• [DIRECTIONS]:
Return every line of the items below that contains the string "computer".

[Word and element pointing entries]

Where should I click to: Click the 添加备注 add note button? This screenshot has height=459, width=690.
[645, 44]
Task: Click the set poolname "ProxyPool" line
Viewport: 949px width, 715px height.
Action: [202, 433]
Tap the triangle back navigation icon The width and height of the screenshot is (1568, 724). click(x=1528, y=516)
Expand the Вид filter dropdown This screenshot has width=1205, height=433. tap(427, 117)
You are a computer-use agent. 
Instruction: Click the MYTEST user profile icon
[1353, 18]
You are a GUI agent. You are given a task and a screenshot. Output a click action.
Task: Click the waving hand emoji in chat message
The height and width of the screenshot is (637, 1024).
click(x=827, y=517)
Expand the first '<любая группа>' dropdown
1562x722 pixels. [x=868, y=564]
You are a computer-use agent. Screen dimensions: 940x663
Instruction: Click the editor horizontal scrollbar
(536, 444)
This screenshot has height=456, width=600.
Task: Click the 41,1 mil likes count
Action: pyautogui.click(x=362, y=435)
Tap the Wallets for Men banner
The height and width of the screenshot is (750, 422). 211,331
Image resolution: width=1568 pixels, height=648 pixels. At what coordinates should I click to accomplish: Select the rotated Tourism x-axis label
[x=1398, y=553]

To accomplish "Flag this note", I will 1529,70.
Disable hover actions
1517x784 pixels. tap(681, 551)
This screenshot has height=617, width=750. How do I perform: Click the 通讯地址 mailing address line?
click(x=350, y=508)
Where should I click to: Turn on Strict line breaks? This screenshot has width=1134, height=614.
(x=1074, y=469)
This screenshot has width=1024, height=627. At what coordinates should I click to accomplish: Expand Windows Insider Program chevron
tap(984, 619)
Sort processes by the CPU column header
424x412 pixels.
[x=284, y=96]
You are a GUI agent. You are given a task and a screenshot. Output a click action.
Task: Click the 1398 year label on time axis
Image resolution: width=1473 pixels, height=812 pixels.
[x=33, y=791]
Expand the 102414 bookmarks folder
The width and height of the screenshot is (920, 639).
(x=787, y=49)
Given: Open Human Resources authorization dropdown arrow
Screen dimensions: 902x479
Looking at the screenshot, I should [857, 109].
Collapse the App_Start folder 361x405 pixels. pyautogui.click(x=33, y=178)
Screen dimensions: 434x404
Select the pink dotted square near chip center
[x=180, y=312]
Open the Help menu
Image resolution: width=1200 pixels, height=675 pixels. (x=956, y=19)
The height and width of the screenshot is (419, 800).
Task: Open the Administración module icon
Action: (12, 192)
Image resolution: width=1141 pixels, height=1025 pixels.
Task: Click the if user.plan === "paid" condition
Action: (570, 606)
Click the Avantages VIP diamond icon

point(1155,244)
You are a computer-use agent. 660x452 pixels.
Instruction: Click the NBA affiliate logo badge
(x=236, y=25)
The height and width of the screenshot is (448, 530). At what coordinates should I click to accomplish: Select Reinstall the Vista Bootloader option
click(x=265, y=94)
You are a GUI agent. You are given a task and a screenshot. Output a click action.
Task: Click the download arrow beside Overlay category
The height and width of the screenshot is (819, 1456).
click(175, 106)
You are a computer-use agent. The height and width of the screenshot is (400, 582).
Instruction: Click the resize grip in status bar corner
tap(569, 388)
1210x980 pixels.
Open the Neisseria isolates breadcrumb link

• [RESULT OF THE TASK]:
You are a computer-use agent. 
You are a computer-use agent. Screen dimensions: 940x663
You are a computer-use agent. 660x452 pixels.
You are a computer-use agent. The height and width of the screenshot is (400, 582).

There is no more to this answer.